Yellowstone

One of the things I was most looking forward to on this trip was going to Yellowstone. Yellowstone is a super-volcano, and as you’ll remember from previous blogs, I love my volcanoes and geothermal activity.

We left Cody and drove for about an hour into Yellowstone’s eastern entrance. We saw elk and baby bighorn sheep on the way.

  
It’s still pretty cold in Yellowstone and parts are covered in snow. The views are beautiful though.

   
 Because of all the geothermal activity in Yellowstone, it smells of rotten eggs, just like Rotorua. Quite a lot of what we saw reminded me of Rotorua.

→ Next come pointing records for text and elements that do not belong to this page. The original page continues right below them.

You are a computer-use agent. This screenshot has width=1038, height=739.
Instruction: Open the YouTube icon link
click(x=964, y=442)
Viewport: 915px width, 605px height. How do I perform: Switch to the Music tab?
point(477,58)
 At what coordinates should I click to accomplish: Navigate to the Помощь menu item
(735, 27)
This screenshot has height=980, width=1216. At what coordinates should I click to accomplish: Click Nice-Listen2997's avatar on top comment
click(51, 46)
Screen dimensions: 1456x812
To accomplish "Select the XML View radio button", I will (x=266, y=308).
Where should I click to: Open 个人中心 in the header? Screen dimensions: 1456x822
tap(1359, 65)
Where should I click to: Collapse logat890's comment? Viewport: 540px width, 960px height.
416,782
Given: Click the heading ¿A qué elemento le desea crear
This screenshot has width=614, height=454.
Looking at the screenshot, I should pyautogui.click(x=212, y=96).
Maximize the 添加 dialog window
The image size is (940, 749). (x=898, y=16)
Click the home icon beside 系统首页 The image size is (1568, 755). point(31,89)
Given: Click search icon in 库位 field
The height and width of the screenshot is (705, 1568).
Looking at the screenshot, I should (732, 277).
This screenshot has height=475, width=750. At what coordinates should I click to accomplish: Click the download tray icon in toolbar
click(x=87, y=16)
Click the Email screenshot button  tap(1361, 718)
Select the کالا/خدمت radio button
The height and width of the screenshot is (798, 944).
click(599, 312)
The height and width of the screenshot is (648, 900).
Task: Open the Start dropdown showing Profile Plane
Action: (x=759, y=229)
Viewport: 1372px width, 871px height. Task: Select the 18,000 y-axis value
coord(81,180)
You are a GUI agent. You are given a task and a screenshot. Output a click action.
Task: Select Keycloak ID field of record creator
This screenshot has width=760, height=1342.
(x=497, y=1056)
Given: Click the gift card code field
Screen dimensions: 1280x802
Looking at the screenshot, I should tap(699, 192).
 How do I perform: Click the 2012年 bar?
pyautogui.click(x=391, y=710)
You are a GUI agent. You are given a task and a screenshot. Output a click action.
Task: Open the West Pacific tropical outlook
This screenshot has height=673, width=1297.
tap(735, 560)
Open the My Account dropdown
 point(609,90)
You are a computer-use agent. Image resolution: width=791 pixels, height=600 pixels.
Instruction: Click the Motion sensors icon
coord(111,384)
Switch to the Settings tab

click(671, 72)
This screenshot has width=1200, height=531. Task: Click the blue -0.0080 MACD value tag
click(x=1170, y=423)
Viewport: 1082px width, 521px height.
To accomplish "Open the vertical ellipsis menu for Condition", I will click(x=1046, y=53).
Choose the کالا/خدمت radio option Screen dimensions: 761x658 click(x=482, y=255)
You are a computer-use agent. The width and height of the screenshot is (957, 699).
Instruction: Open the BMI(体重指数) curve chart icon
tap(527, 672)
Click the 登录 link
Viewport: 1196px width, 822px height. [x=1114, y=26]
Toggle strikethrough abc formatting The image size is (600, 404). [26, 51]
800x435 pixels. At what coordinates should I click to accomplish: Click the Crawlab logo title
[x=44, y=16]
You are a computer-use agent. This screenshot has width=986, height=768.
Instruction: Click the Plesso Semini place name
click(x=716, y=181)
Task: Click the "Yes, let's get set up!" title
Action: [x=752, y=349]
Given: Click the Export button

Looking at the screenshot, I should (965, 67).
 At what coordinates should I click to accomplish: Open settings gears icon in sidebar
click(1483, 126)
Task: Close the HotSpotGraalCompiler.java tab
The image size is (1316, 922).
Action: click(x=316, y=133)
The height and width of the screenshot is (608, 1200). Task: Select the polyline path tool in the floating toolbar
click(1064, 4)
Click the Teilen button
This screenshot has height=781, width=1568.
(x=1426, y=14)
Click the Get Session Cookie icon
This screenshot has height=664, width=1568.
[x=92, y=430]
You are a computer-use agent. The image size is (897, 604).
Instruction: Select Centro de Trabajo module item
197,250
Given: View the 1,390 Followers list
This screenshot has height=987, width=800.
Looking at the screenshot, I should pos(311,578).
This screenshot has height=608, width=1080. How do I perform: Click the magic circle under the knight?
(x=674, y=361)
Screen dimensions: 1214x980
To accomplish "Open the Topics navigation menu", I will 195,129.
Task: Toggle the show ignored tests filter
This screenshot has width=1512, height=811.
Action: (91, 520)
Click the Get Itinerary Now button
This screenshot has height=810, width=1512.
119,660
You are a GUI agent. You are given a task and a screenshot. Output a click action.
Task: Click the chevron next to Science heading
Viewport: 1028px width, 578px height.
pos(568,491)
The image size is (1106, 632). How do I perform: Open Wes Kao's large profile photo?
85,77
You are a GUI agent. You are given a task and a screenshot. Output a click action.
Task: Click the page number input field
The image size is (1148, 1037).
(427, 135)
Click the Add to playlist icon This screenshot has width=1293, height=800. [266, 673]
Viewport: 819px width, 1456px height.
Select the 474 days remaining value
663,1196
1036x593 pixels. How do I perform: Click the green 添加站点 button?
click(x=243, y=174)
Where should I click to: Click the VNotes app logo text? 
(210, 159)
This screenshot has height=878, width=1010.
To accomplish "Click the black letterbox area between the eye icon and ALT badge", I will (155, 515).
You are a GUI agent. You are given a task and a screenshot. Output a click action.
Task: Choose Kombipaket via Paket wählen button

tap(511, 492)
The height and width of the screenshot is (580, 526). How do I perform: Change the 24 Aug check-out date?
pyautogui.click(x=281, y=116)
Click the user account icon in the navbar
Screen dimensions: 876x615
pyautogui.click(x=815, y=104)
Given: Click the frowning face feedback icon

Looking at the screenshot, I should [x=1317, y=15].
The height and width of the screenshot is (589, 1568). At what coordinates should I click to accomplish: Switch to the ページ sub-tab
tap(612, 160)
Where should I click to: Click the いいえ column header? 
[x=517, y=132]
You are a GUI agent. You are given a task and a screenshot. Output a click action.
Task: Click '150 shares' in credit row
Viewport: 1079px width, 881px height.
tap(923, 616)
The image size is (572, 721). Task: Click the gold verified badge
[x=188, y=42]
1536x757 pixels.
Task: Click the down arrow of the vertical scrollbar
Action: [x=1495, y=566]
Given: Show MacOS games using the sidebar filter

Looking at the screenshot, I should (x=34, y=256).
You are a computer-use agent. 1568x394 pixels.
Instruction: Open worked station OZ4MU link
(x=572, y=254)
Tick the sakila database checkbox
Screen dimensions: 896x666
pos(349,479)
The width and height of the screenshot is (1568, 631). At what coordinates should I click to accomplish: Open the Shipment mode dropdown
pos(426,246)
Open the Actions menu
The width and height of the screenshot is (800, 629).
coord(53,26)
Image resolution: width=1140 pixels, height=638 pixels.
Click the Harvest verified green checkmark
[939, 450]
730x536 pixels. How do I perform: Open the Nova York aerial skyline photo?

We saw bison as we drove along. These are massive animals but seem largely unconcerned with the hordes of tourists photographing them.

  
We also stopped off at the Grand Canyon of Yellowstone, which looks just like a painting.

  
The colours in the rock are really beautiful.

  
After that we headed to our overnight stop in West Yellowstone, just over the border in Montana. We stayed in some lovely cute cabins which were very cosy and had incredibly comfortable beds. I’m definitely sleeping a lot better now that I’m not always in dorms.

We went out for dinner in the town in the evening and then some of us went to a gun shop to try our hand at shooting. I am very definitely pro-gun-control but was intrigued. I shot a Luger and it was really good fun.

  
The next day was an early start (left the cabins at 6am) in order to get into the park before the masses. This was going to be our wildlife spotting day, and boy did it deliver.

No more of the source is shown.